Source passage ->
=== Begin Enclosure ===

The entire sporting world – well, at least the entire sporting world as it pertains to the United States of America – will be symbolically [or, in some cases, literally] making their windows to the outside world opaque today. They will be oblivious – perhaps even joyously so – to the outside world because today is that sacred American holiday – Super Bowl Sunday. People from all walks of life will be found today either rooting for the New England Patriots, the New York Giants, for a scoring player to do the "chicken dance", for halftime entertainer Tom Petty to do the "chicken dance" or for the margarita blender to go faster. The Lounge has the Blenderizer 3000 model so we do not have to worry about the latter, which means we can spend all of our waking moments as we always do every Super Bowl Sunday – cataloging the best and worst Super Bowl Ads.
Already the excitement has been building into a crescendo with KFC's enticements to players and Petty to perform the aforementioned "chicken dance" which ESPN football analyst and Dallas Cowboys' receiver Terrell Owens has already said will be the key to determining who wins the actual football game today – and if T.O says it, well, you know what that means [check to see if the vault containing the hallucinogenic Belvedere vodka has been breached]. But the excitement in the Lounge will, as always, revolve around how many ads will Budweiser pepper us with this year and will the percentage of good ones outweigh the percentage of bad ones? Who will be the Envious Newbies Emerald Nuts Award Winner for the wittiest ad? Who will be this year's Kevin Federline? Who will receive this year's sought-after GoDaddy Wrath Of Khan Award sure to overwhelm the sensitivities of politically correct America? [With Rupert's Fox Sports running the show, the standards are, of course, set lower this year]. All of this and more can be found and measured at YouTube's Super Bowl Ad Page.

=== End Enclosure ===

Check your understanding ->
[a] Using the Super Bowl ad post, decide whether each statement agrees with it: (i) the halftime entertainer is Tom Petty; (ii) the Lounge is worried that its margarita blender will not go fast enough; (iii) Terrell Owens plays for the New York Giants. Answer yes or no for each, quoting the deciding words.
[b] List every professional football team named in the Super Bowl ad post.
[c] In the Super Bowl ad post, rename "margarita" to "smoothie" and give the text between "The entire sporting world –" and "Super Bowl Ads.", inclusive.

Entries provided ->
=== Begin Enclosure ===

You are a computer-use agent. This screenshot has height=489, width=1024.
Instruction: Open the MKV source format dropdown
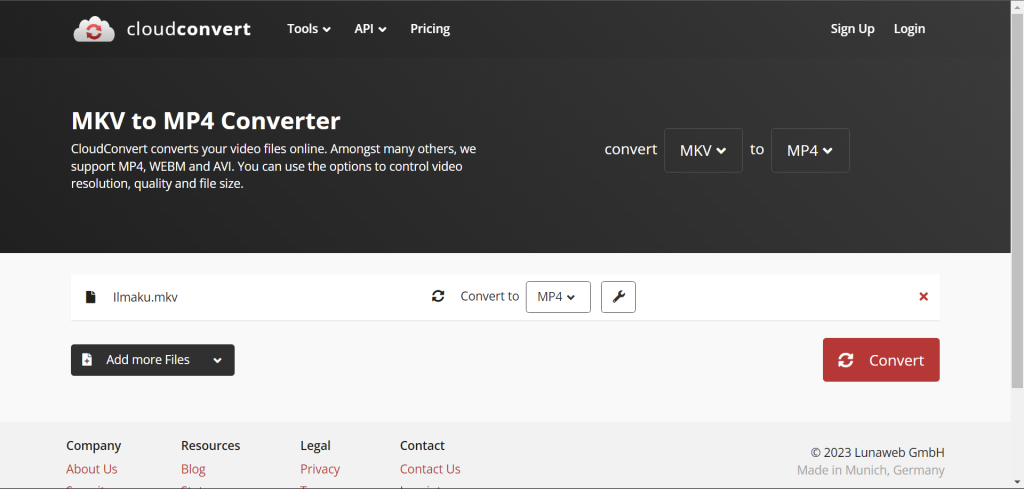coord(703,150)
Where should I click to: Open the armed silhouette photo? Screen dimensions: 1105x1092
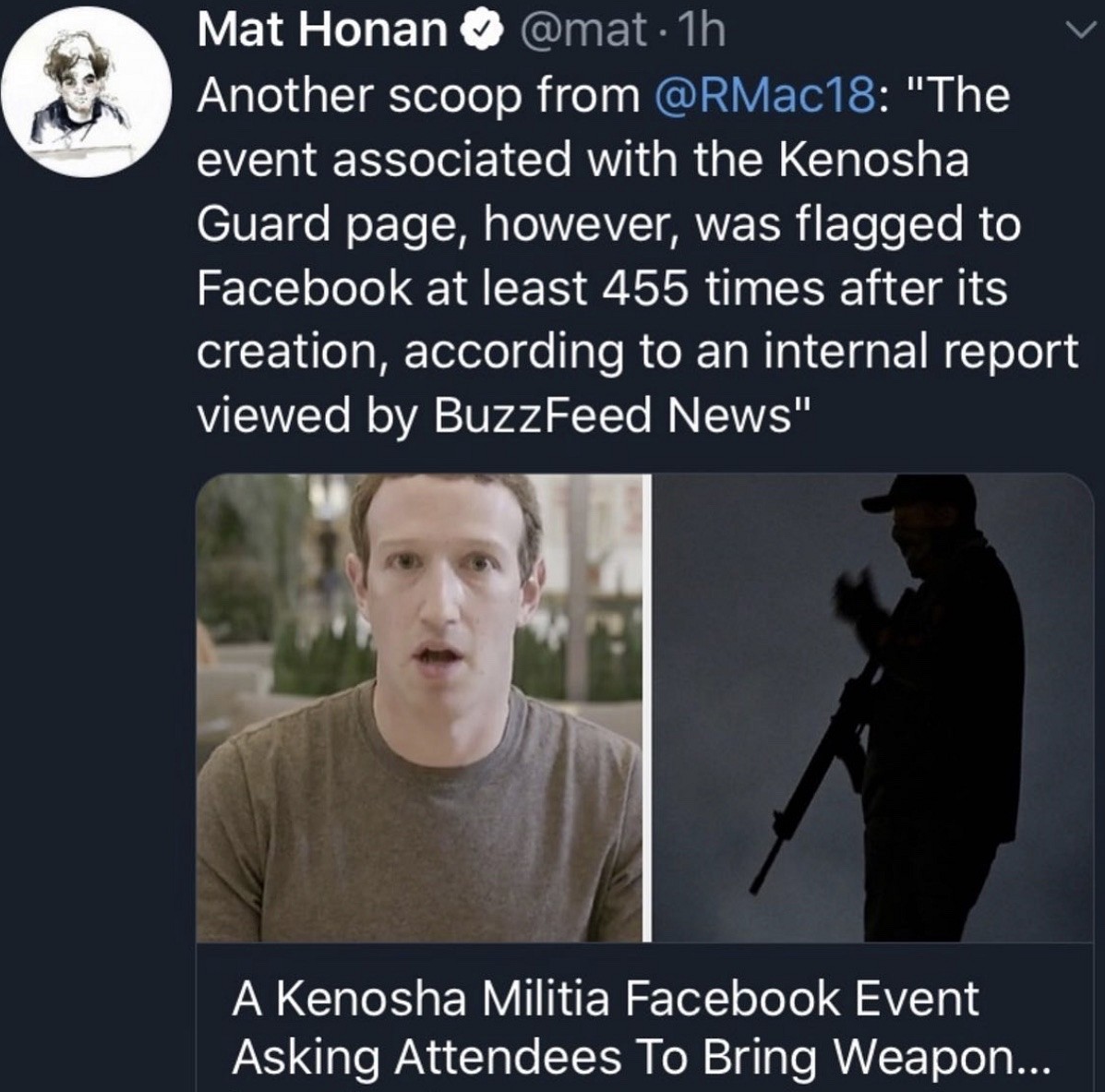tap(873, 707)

=== End Enclosure ===

List of answers ->
[a]
(i) Yes: "halftime entertainer Tom Petty"
(ii) No: "The Lounge has the Blenderizer 3000 model so we do not have to worry about the latter"
(iii) No: "Dallas Cowboys' receiver Terrell Owens"

[b] New England Patriots, New York Giants, Dallas Cowboys

[c]
The entire sporting world – well, at least the entire sporting world as it pertains to the United States of America – will be symbolically [or, in some cases, literally] making their windows to the outside world opaque today. They will be oblivious – perhaps even joyously so – to the outside world because today is that sacred American holiday – Super Bowl Sunday. People from all walks of life will be found today either rooting for the New England Patriots, the New York Giants, for a scoring player to do the "chicken dance", for halftime entertainer Tom Petty to do the "chicken dance" or for the smoothie blender to go faster. The Lounge has the Blenderizer 3000 model so we do not have to worry about the latter, which means we can spend all of our waking moments as we always do every Super Bowl Sunday – cataloging the best and worst Super Bowl Ads.